Excerpts from a dataset
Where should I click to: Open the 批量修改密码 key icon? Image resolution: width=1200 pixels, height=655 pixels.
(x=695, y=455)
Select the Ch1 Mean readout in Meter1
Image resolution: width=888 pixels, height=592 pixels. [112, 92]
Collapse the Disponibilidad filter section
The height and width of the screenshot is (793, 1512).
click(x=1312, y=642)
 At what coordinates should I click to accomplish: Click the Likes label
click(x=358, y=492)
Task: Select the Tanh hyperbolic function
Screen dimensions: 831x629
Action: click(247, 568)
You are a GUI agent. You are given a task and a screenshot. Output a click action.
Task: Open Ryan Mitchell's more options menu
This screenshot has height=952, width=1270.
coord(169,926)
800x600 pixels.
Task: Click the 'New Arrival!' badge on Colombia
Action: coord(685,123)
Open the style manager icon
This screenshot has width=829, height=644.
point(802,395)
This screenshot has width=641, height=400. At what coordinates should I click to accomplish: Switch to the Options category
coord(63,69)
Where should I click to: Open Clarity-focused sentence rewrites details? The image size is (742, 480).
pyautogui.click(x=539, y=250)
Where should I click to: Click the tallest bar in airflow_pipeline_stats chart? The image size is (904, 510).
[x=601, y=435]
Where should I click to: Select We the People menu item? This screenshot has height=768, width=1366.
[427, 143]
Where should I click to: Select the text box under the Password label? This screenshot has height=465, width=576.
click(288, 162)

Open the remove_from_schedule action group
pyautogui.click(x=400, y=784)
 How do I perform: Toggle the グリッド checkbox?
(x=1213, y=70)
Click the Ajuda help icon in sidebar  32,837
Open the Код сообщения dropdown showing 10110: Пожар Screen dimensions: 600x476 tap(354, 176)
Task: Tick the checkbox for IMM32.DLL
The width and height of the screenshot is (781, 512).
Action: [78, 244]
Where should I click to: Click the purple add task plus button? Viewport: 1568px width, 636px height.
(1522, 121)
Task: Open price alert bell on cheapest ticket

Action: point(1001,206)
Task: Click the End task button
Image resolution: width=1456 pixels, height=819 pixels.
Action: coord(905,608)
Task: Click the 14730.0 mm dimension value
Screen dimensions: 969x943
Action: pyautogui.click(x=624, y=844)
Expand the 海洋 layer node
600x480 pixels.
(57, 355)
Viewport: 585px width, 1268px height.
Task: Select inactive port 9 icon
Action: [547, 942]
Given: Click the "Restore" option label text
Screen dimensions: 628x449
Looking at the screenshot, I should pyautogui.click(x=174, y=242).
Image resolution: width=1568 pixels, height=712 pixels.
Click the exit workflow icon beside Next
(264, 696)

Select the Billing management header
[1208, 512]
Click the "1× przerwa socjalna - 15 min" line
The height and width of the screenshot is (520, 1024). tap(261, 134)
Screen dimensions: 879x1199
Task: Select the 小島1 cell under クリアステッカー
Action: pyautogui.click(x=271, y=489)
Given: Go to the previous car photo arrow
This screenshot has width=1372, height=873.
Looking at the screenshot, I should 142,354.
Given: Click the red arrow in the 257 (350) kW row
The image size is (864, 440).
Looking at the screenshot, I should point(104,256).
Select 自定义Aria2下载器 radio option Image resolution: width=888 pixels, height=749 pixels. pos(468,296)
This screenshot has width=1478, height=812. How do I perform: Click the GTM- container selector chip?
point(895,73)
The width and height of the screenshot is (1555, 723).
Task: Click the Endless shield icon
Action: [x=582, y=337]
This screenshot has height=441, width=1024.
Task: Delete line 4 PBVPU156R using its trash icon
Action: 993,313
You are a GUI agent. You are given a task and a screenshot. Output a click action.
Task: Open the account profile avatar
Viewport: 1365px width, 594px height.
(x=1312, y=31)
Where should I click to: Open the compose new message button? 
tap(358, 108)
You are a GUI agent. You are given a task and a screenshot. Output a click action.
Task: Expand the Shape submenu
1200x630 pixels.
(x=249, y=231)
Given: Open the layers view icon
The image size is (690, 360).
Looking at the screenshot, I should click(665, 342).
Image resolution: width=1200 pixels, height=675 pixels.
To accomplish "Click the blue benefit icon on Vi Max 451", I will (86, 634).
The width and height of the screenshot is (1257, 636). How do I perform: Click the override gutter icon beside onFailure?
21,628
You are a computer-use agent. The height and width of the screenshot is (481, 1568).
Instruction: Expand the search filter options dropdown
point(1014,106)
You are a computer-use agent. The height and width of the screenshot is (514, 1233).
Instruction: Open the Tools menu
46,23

▸ WORK TO BE COMPLETED: Return all the data exactly as given.

▸ TASK OUTPUT:
Where should I click to: Open the 批量修改密码 key icon? Image resolution: width=1200 pixels, height=655 pixels.
(x=695, y=455)
Select the Ch1 Mean readout in Meter1
Image resolution: width=888 pixels, height=592 pixels. [112, 92]
Collapse the Disponibilidad filter section
The height and width of the screenshot is (793, 1512).
click(x=1312, y=642)
 At what coordinates should I click to accomplish: Click the Likes label
click(x=358, y=492)
Task: Select the Tanh hyperbolic function
Screen dimensions: 831x629
Action: click(247, 568)
You are a GUI agent. You are given a task and a screenshot. Output a click action.
Task: Open Ryan Mitchell's more options menu
This screenshot has height=952, width=1270.
coord(169,926)
800x600 pixels.
Task: Click the 'New Arrival!' badge on Colombia
Action: coord(685,123)
Open the style manager icon
This screenshot has width=829, height=644.
point(802,395)
This screenshot has width=641, height=400. At what coordinates should I click to accomplish: Switch to the Options category
coord(63,69)
Where should I click to: Open Clarity-focused sentence rewrites details? The image size is (742, 480).
pyautogui.click(x=539, y=250)
Where should I click to: Click the tallest bar in airflow_pipeline_stats chart? The image size is (904, 510).
[x=601, y=435]
Where should I click to: Select We the People menu item? This screenshot has height=768, width=1366.
[427, 143]
Where should I click to: Select the text box under the Password label? This screenshot has height=465, width=576.
click(288, 162)

Open the remove_from_schedule action group
pyautogui.click(x=400, y=784)
 How do I perform: Toggle the グリッド checkbox?
(x=1213, y=70)
Click the Ajuda help icon in sidebar  32,837
Open the Код сообщения dropdown showing 10110: Пожар Screen dimensions: 600x476 tap(354, 176)
Task: Tick the checkbox for IMM32.DLL
The width and height of the screenshot is (781, 512).
Action: [78, 244]
Where should I click to: Click the purple add task plus button? Viewport: 1568px width, 636px height.
(1522, 121)
Task: Open price alert bell on cheapest ticket

Action: point(1001,206)
Task: Click the End task button
Image resolution: width=1456 pixels, height=819 pixels.
Action: coord(905,608)
Task: Click the 14730.0 mm dimension value
Screen dimensions: 969x943
Action: pyautogui.click(x=624, y=844)
Expand the 海洋 layer node
600x480 pixels.
(57, 355)
Viewport: 585px width, 1268px height.
Task: Select inactive port 9 icon
Action: [547, 942]
Given: Click the "Restore" option label text
Screen dimensions: 628x449
Looking at the screenshot, I should pyautogui.click(x=174, y=242).
Image resolution: width=1568 pixels, height=712 pixels.
Click the exit workflow icon beside Next
(264, 696)

Select the Billing management header
[1208, 512]
Click the "1× przerwa socjalna - 15 min" line
The height and width of the screenshot is (520, 1024). tap(261, 134)
Screen dimensions: 879x1199
Task: Select the 小島1 cell under クリアステッカー
Action: pyautogui.click(x=271, y=489)
Given: Go to the previous car photo arrow
This screenshot has width=1372, height=873.
Looking at the screenshot, I should 142,354.
Given: Click the red arrow in the 257 (350) kW row
The image size is (864, 440).
Looking at the screenshot, I should point(104,256).
Select 自定义Aria2下载器 radio option Image resolution: width=888 pixels, height=749 pixels. pos(468,296)
This screenshot has width=1478, height=812. How do I perform: Click the GTM- container selector chip?
point(895,73)
The width and height of the screenshot is (1555, 723).
Task: Click the Endless shield icon
Action: [x=582, y=337]
This screenshot has height=441, width=1024.
Task: Delete line 4 PBVPU156R using its trash icon
Action: 993,313
You are a GUI agent. You are given a task and a screenshot. Output a click action.
Task: Open the account profile avatar
Viewport: 1365px width, 594px height.
(x=1312, y=31)
Where should I click to: Open the compose new message button? 
tap(358, 108)
You are a GUI agent. You are given a task and a screenshot. Output a click action.
Task: Expand the Shape submenu
1200x630 pixels.
(x=249, y=231)
Given: Open the layers view icon
The image size is (690, 360).
Looking at the screenshot, I should click(665, 342).
Image resolution: width=1200 pixels, height=675 pixels.
To accomplish "Click the blue benefit icon on Vi Max 451", I will (86, 634).
The width and height of the screenshot is (1257, 636). How do I perform: Click the override gutter icon beside onFailure?
21,628
You are a computer-use agent. The height and width of the screenshot is (481, 1568).
Instruction: Expand the search filter options dropdown
point(1014,106)
You are a computer-use agent. The height and width of the screenshot is (514, 1233).
Instruction: Open the Tools menu
46,23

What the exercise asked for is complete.